El problema nuestro de cada día
Salgo metida en varios pullovers y con una bufanda viejísima enrollada en el cuello. El recorrido es breve, pero con la temperatura por el suelo cada paso que doy es un gran sacrificio. La gente camina a mi lado igual de “disfrazada” y hasta logro ver a alguien que parece llevar la manta de dormir sobre los hombros. Aunque en el pequeño tramo desde mi casa a la panadería nadie muestra un buen abrigo, compruebo que la inventiva popular no se detiene ante la caída de los termómetros. Han desempolvado los antiguos impermeables de la época soviética, con sus enormes botones y los colores ya desteñidos. Otros, los que ni siquiera tienen algo así para cubrirse, simplemente se han quedado en casa.
Me acerco a un lugar donde venden panes fuera del mercado racionado y una barra cuesta el salario de toda una jornada de trabajo.
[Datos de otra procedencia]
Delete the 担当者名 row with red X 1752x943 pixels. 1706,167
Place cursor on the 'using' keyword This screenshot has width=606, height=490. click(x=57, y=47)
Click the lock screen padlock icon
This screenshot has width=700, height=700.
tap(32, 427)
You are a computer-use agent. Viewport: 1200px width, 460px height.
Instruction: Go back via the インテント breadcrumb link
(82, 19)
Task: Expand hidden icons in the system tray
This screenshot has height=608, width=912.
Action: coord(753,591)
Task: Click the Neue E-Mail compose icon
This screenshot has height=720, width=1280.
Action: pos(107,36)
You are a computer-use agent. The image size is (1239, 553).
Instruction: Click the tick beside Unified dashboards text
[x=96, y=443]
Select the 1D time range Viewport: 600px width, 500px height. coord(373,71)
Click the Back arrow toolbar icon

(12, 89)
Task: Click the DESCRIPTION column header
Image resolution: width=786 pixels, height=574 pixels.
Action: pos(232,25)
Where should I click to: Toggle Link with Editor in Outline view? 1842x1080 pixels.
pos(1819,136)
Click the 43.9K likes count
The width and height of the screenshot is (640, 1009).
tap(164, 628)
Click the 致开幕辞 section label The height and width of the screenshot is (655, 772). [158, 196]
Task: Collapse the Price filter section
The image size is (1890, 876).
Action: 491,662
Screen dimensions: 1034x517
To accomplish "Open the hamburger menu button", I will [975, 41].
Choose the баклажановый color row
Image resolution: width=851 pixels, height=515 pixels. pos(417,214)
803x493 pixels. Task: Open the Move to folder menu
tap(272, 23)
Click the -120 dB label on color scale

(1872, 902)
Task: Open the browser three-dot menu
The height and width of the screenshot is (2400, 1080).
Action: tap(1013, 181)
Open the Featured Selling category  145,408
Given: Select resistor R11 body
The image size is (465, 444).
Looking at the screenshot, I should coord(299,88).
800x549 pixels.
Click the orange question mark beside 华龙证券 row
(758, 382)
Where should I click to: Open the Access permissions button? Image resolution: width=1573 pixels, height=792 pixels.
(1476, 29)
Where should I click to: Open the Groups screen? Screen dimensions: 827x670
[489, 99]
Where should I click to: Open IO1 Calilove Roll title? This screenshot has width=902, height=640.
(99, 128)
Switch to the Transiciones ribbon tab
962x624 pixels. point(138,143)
Curiosamente, muchos de los que he visto en el camino, con sus peculiares e improvisadas indumentarias, se encaminan en la misma dirección que yo. A medida que nos acercamos compruebo que todos van tras el escaso alimento que nos mantiene en vilo desde hace varias semanas. A escasos metros del lugar, uno que se ha adelantado nos lanza el grito de “¡No hay!”, verdadero cubo de agua helada sobre nuestras cabezas. Viro en redondo y me voy a casa. Mañana será otro día sin desayunar.
La llegada de estos vientos del norte ha coincidido no solamente con la desaparición del pan, sino también con la escapada de la leche. Como si el invierno hubiera afectado los hornos y congelado las ubres de las vacas. Aunque en la tele anuncian un sobre cumplimiento en la producción del preciado lácteo, el solitario vaso de café o la insípida infusión lo niegan cada mañana. Son tiempos de levantarse de un tirón sin mirar a la mesa, de decirles a los niños que no pregunten y de dejar a un lado el trabajo, el blog, los amigos, la vida, para dedicarnos enteramente a perseguir un trozo de pan y un vaso de leche. Tiempo de arrastrarnos en el polvo de las carencias y de las colas, pues para salir de ese rastrero ciclo y volar se necesita –más que alas– el combustible del alimento.